By May 31, 2013General

Chester Martin conducts a bat identification workshop at Dahomey National Wildlife Refuge.


The Wildlife Society (TWS) has recently approved as the newest student chapter at Delta State University. The Executive Board of the Southeastern Section of TWS approved its formation on April 26. Current Delta State University Wildlife Society Officers for 2012-13 are President Bobby Horne, Vice President Chase Hall, Secretary Ryan Fulgham, and Treasurer Kristi Janes. The Faculty Advisor for the student chapter is Dr. AHM Ali Reza.

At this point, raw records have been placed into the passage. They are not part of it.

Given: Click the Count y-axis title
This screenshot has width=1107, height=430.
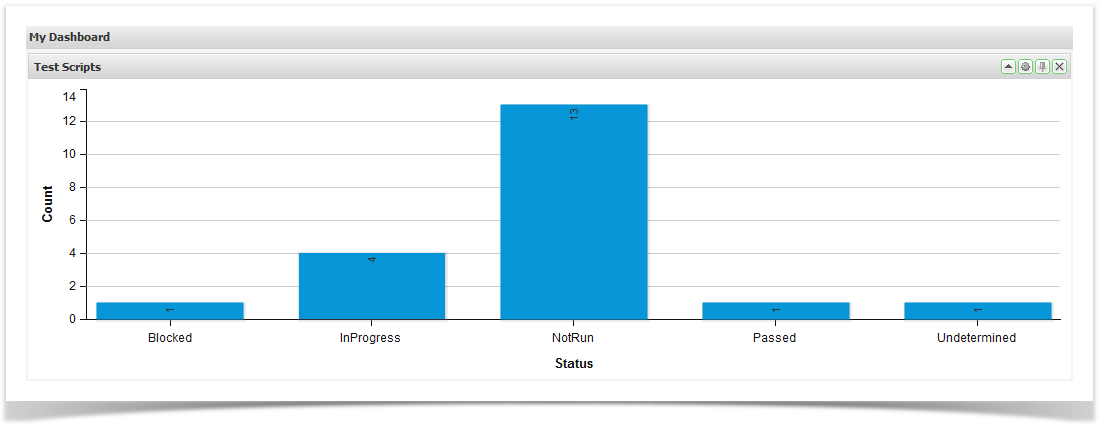Looking at the screenshot, I should tap(48, 204).
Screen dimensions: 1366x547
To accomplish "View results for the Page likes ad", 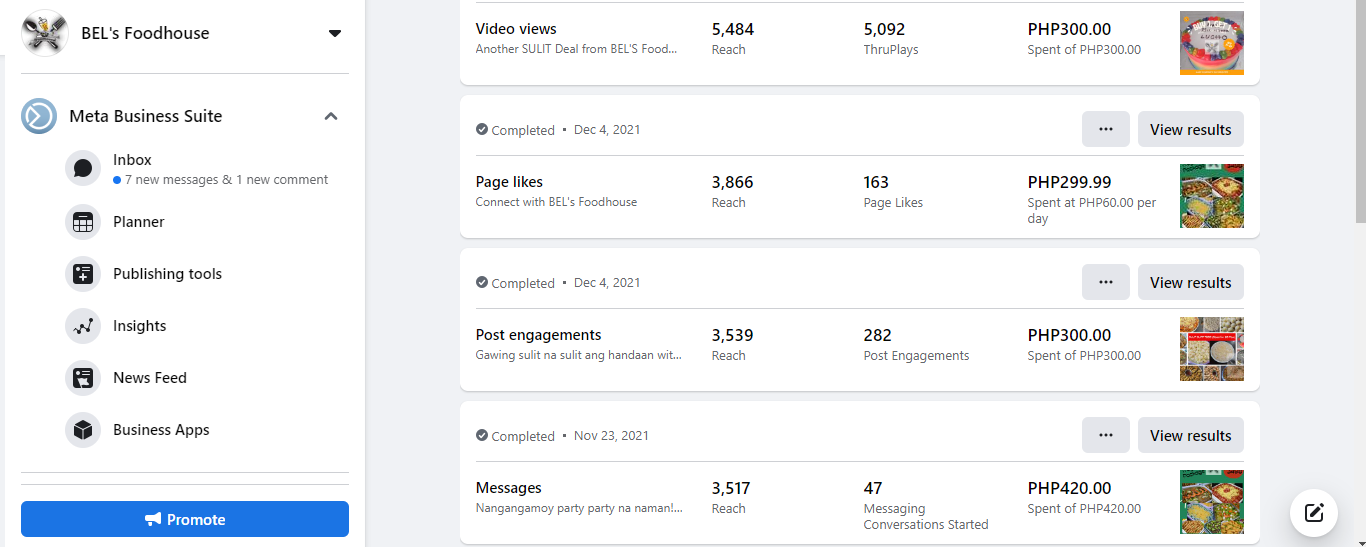I will [x=1190, y=129].
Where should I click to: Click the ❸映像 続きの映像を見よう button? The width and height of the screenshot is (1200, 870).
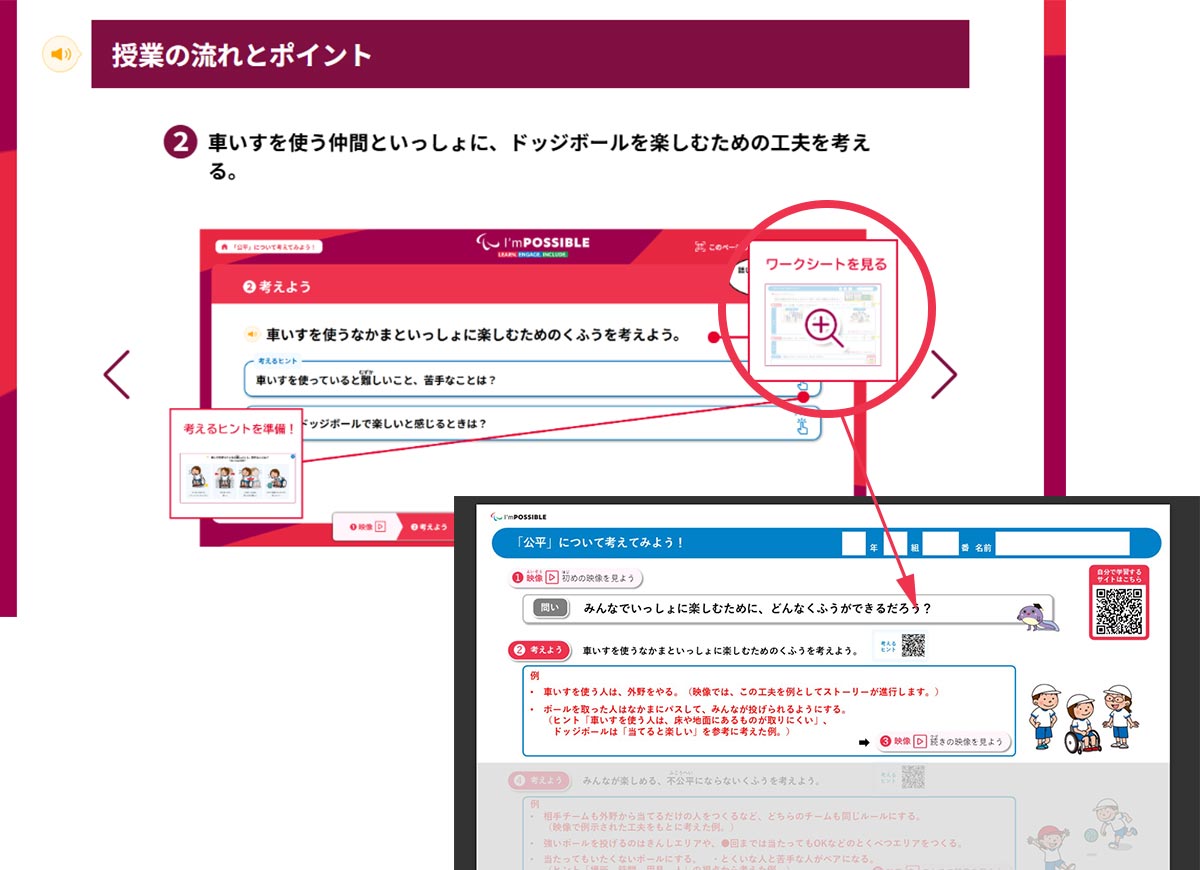[x=943, y=742]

The student chapter at Delta State University has been active for several years but was only recently recognized as an official student chapter. The student chapter seeks to enhance opportunities for its members to engage in networking and educational activities with wildlife professionals and to foster campus and community awareness of wildlife issues. Recent activities have included presentations on Black Bears in Mississippi by Brad Young with the Mississippi Department of Wildlife, Fisheries, and Parks, Native Plants for Wildlife Conservation and Management in Mississippi by Jeanne Jones with Mississippi State University, and Bat Fauna of Mississippi by Chester Martin with U.S. Army ERDC. Other activities have included a wild game party and workshops on plant identification, bat identification, and wildlife photography.

The Wildlife Society is an international, nonprofit, scientific and educational organization comprised of professionals serving the resource management fields, especially wildlife management and natural resource conservation. Founded in 1937 and based in Bethesda, Maryland, The Wildlife Society has nearly 9,600 members from 60 countries. Principal objectives of The Wildlife Society are to: develop and promote responsible stewardship of the environment in general and wildlife specifically; take an active role in preventing, minimizing or mitigating human-induced environmental degradation; increase public awareness and appreciation of wildlife values; and maintain the highest standards of professionalism in all activities. The Wildlife Society’s members are individuals dedicated to advance these objectives. They accept the responsibility of maintaining and enhancing wildlife as an integral part of the human environment. In addition to the national organization, chapters exist at the regional, state and local levels.